Secondo il Consiglio Nazionale dell’OdG chi, a seguito della revisione degli elenchi, dovrebbe essere cancellato perchè non esercita più la professione, può chiedere un “differimento”. Senza restrizioni, ci mancherebbe: la cassa piange! E lo dicono pure.

Voi sapete contare fino a tre milioni?
Io sì.
Ma non mi è bastato a far sbollire l’ira funesta procuratami dalla lettura delle “Linee guida per una valutazione omogenea in tutte le Regioni” deliberate giorni fa dal Consiglio Nazionale dell’Ordine dei Giornalisti.
A prima vista, giudicando dal titolo, parrebbe una direttiva avente lo scopo di garantire, in tutta Italia, l’adozione di parametri uguali per casi uguali, senza le difformità che spesso vengono dall’applicazione regionale delle norme relative alla categoria giornalistica: tipo iscrizioni all’albo, verifica dei requisiti minimi, etc.
E in effetti, in un certo senso, è così.
Bene quindi, ho pensato.
Poi leggi e scopri che è tutto il contrario: si dice cioè che vanno garantite a tutti i reprobi uguali scappatoie per restare iscritti: dilazioni, differimenti, sospensive. Insomma, le furbate siano uguali per tutti, senza discriminazioni territoriali peggiorative.
Leggete da soli, qui, il testo integrale. Io non ce la faccio a riportarlo per intero.
Al massimo faccio una sintesi. Ma la conclusione non è meno sconfortante: siccome, spiegano, il numero degli iscritti è in calo (era ora), le dimissioni abbondano (segno di saggia resipiscenza), i morosi e i cacciati per morosità crescono (vorrei ben vedere) e quindi le entrate dell’Odg calano (eccoci all’acqua!), si delibera che chi dovrebbe essere buttato fuori dall’Ordine perchè, a seguito di verifica, non ha più i requisiti può chiedere un “differimento” della giubilazione.

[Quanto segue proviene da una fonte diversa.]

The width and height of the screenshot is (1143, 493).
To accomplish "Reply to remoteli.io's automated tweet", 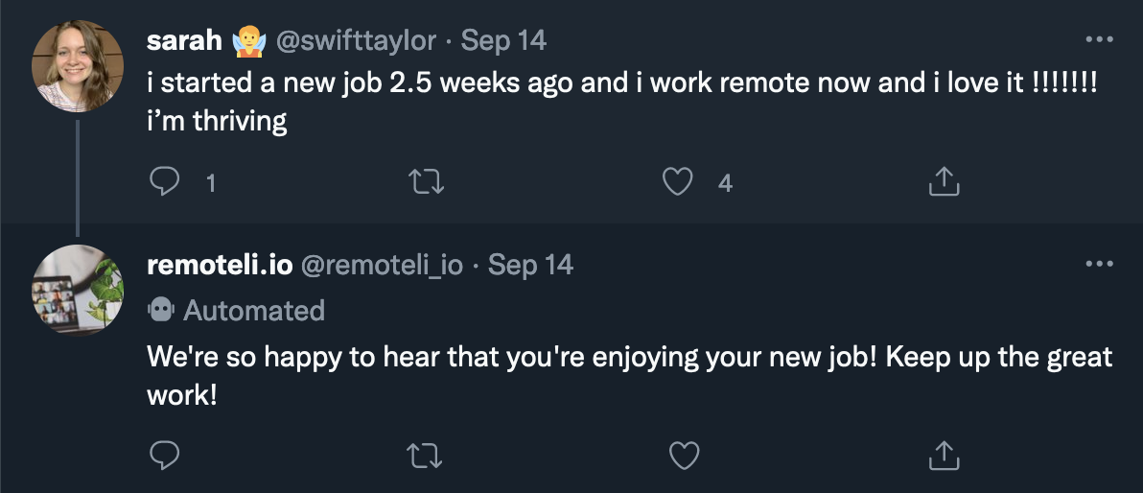I will coord(164,456).
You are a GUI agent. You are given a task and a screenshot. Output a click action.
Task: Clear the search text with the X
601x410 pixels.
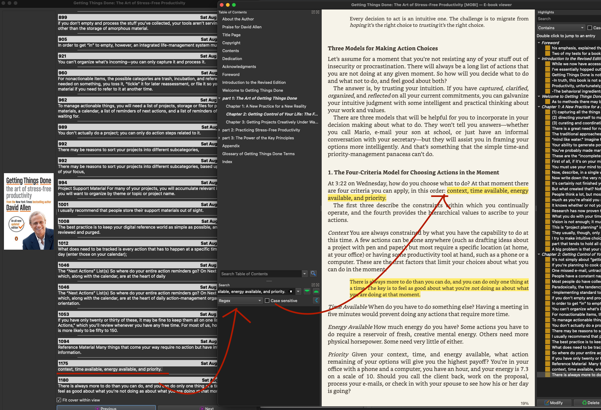point(291,291)
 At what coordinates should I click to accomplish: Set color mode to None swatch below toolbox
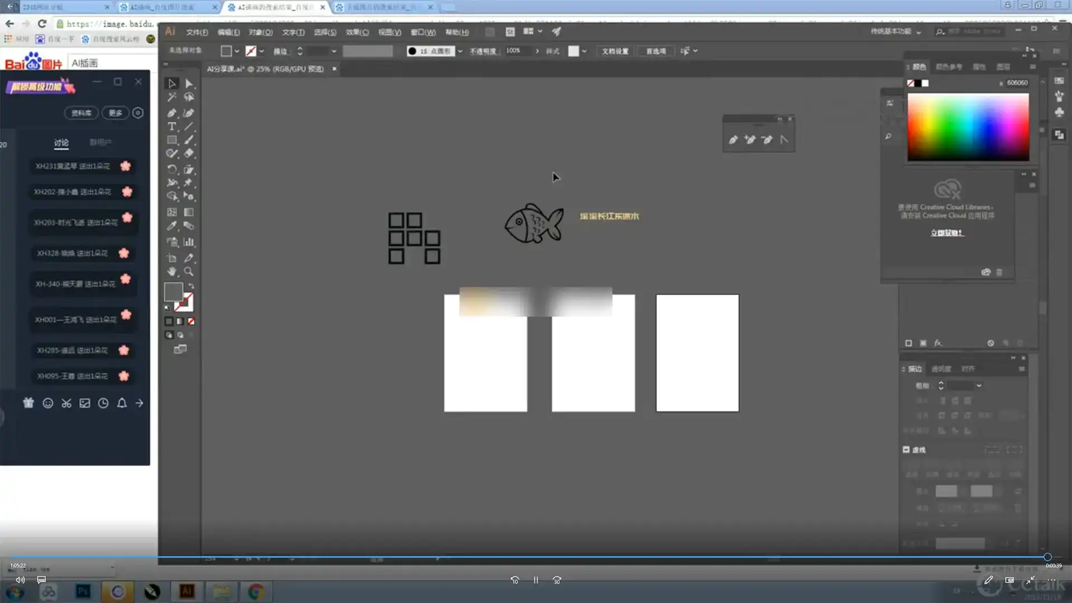click(192, 322)
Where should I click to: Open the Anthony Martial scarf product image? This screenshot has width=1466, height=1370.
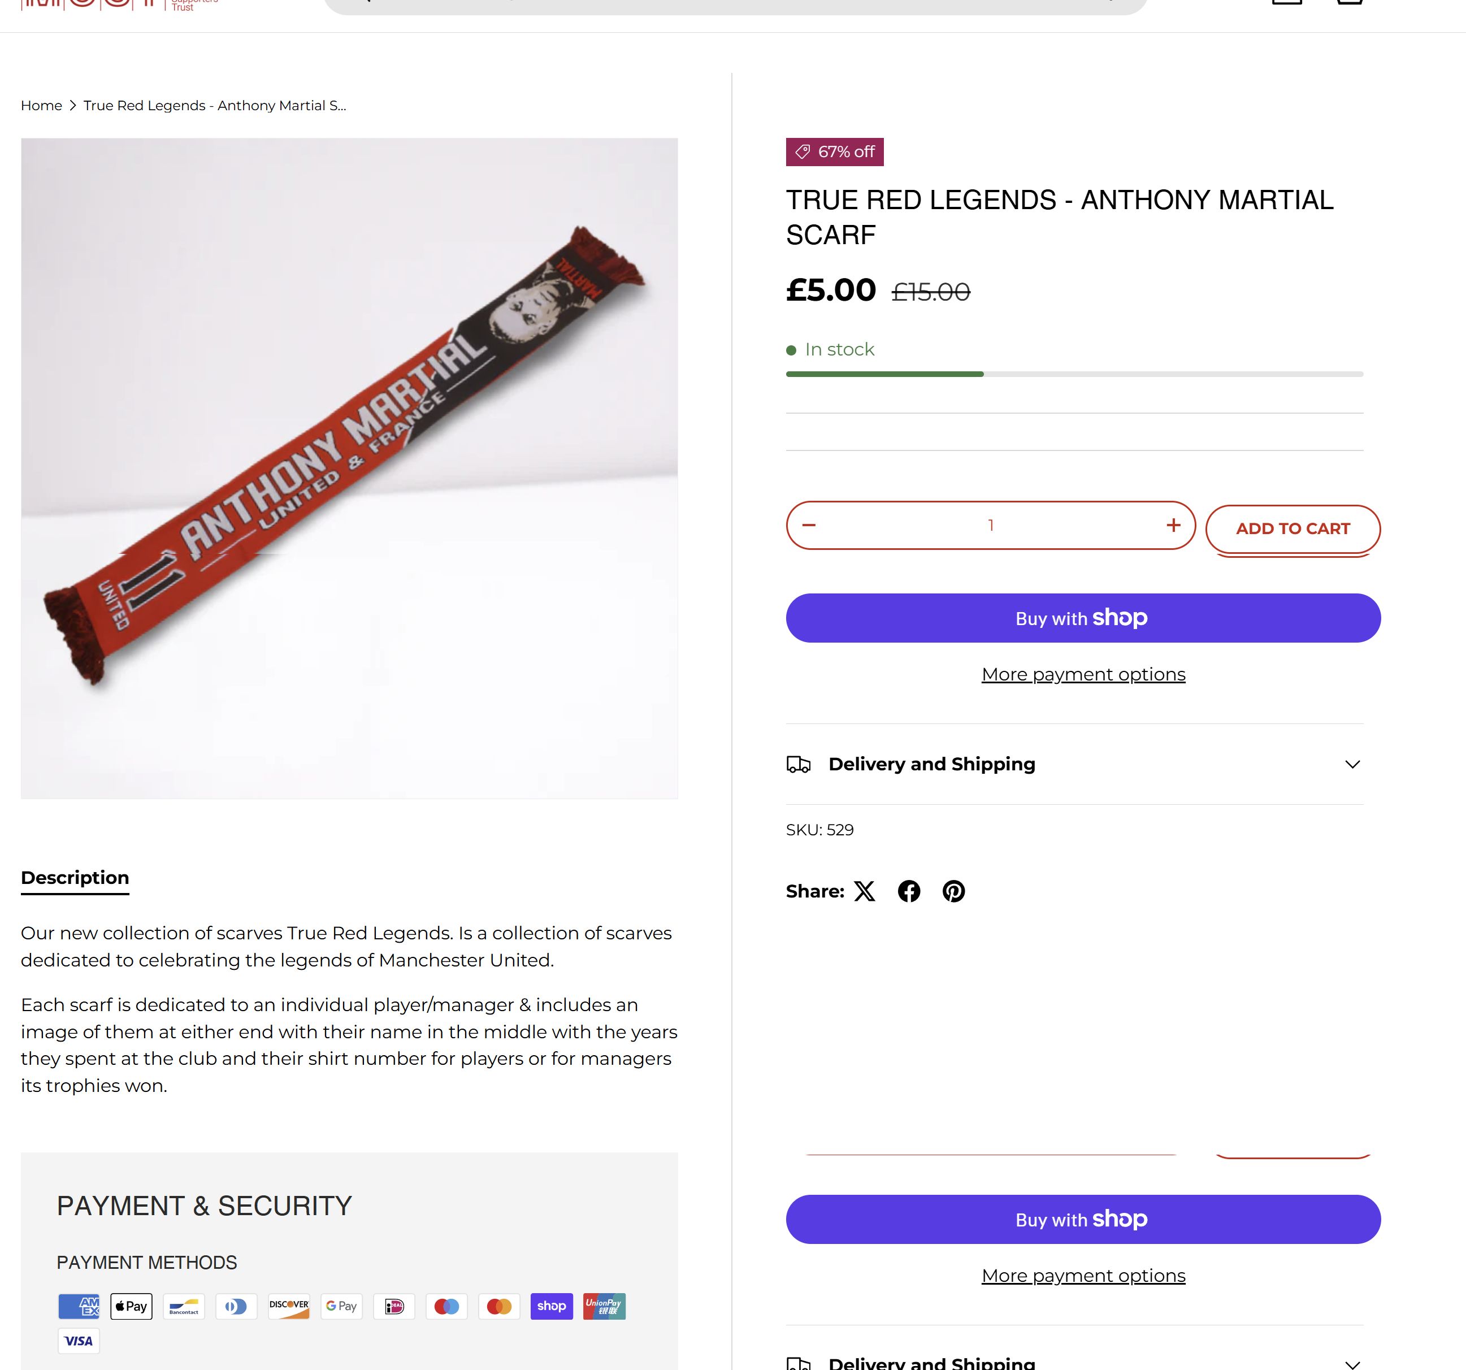click(349, 468)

Anzi, peggio: il differimento è garantito anche a chi è già stato cacciato, ma ha fatto ricorso.
Così, mentre è sotto gli occhi di tutti una crisi della professione legata più alla pletora di giornalisti dediti a tutt’altro e creata da anni di cieco giornalistificio che dallo sbandierato tramonto dell’editoria, mentre siamo in 120mila ma nelle redazioni (tra assunti ed esterni) c’è posto per 30mila, mentre siamo invasi da sedicenti, aspiranti, velinari, tartinari, ex tutto, dopolavoristi, dilettanti, hobbisti, volontari, velleitari e, in definitiva, sono i fatti a determinare l’inevitabile selezione naturale di una categoria cresciuta nel tempo in modo abnorme e patologico, che fa l’istituzione?
Cerca di fare massa, che fa rima con cassa, arginando l’esodo delle zavorre.
Con il risultato, improbabile, di aiutare a galleggiare fittiziamente chi non ha bisogno di aiuto concreto (in quanto dedito ad altri mestieri e quindi produttore di altri redditi) e con quello certo di affondare chi ancora, di questa professione, ci campa (o ci guadagna, il che è lo stesso), ma è sempre più in difficoltà anche a causa di chi scrive per hobby.
Del resto, mica sarà un caso se solo la metà degli iscritti all’OdG non è iscritta anche all’Inpgi.
Come? Gran parte di questi non sa nemmeno che è, l’Inpgi?
Ecco, appunto.
Magari, però, siede in Consiglio Nazionale.
I conti tornano.
Lo diceva anche la Morte alla fine di Brancaleone alle Crociate.